Tempo d’estate, tempo di letture e tempi di riflessione. Quest’anno anche tempi di riflessioni inevitabilmente più profonde, spinte dall’invisible e tuttora indomabile coronavirus. Leggendo qua e là i supplementi culturali dei quotidiani, attira l’attenzione un’interessante iniziativa avviata circa vent’anni fa a Copenhagen e oggi sparsa in più di 80 Paesi nel mondo: la libreria vivente (The Human Library), ossia quando le persone vere e le loro storie di vita si trasformano in libri viventi, da consultare.
Partendo dall’idea che un libro non si debba giudicare dalla copertina e che, nella stessa ottica, un uomo non debba essere giudicato a prima vista, l’iniziativa offre la possibilità al “lettore” di dialogare con una persona, in carne e ossa, disponibile a raccontare della sua vita, della sua storia e delle sue esperienze.

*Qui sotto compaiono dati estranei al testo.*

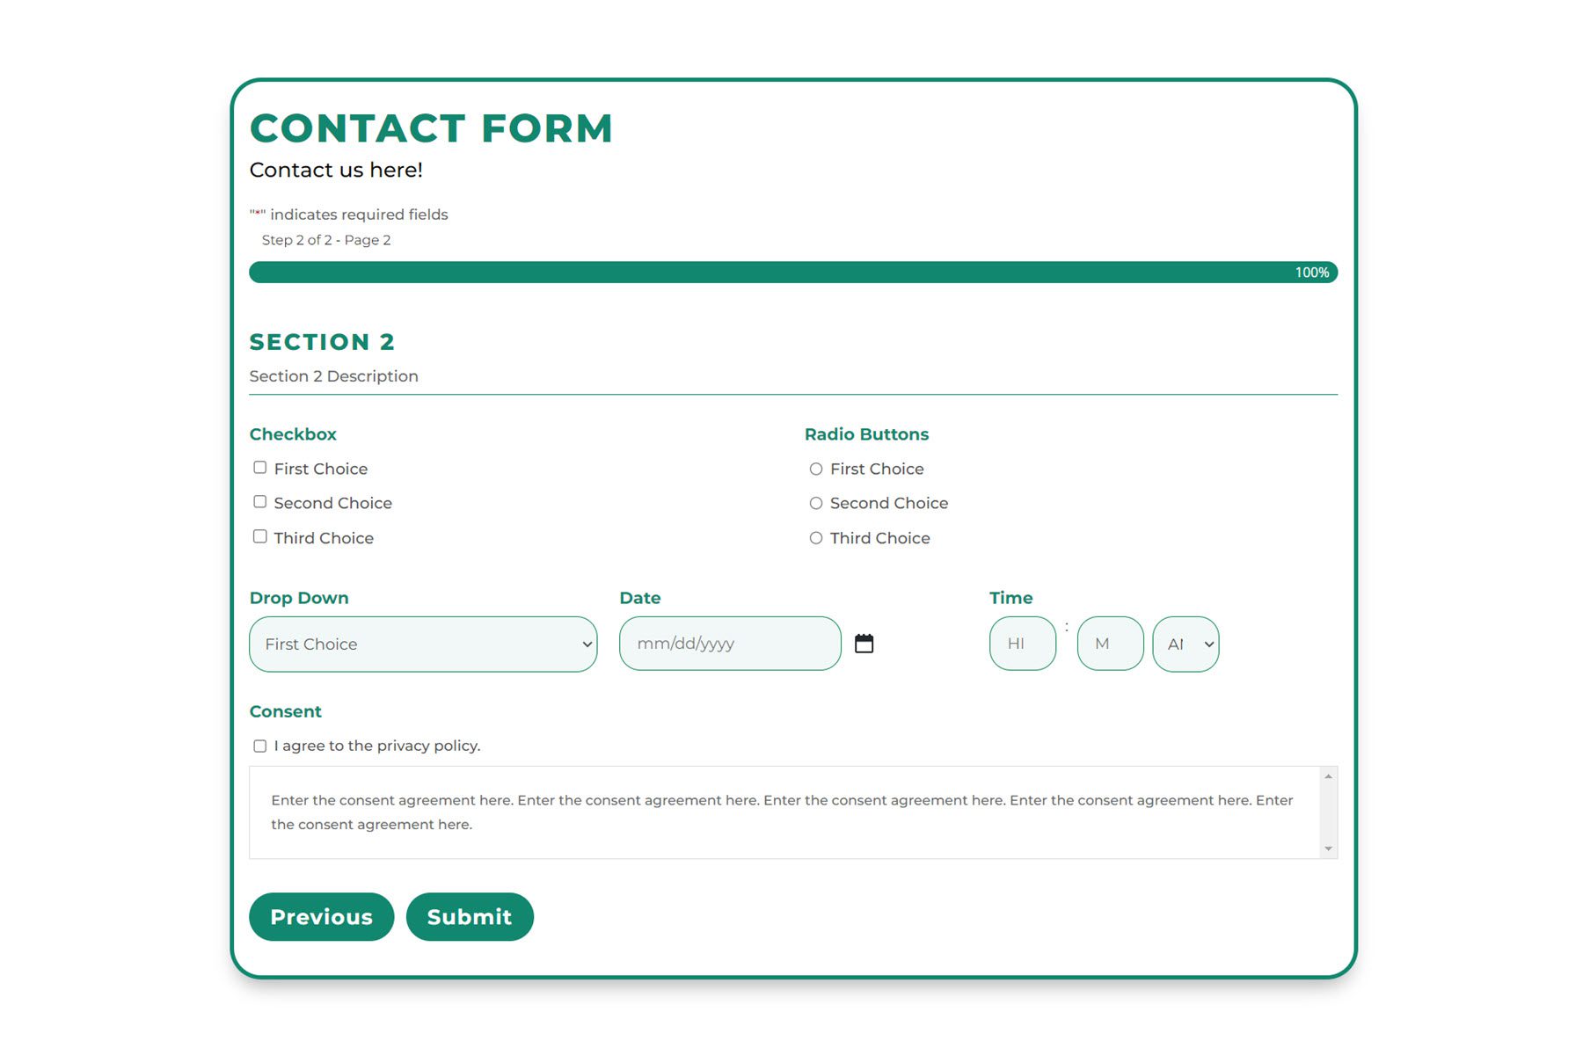Check the First Choice checkbox
This screenshot has height=1063, width=1583.
tap(259, 467)
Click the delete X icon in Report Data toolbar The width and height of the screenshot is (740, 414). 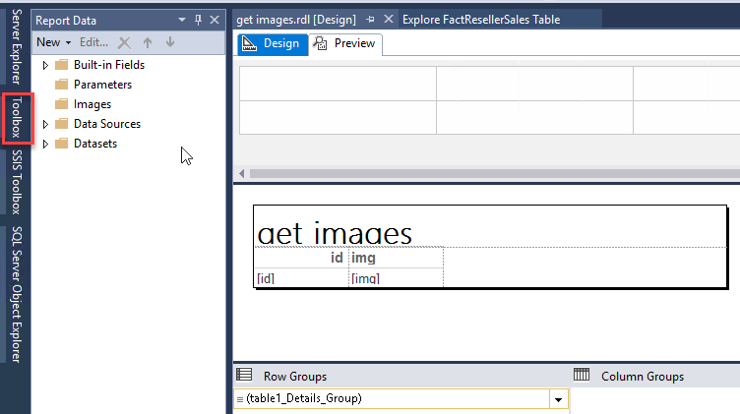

Secondo varie modalità, temi di conversazione e limiti di tempo, le persone si parlano come in un libro aperto, facendo spesso superare pregiudizi, stereotipi e discriminazioni.
Un’esperienza che ha affascinato anche il Consiglio d’Europa, che, dal 2005 ha riconosciuto la Biblioteca vivente come un valido strumento a favore dell’integrazione sociale e del dialogo interculturale.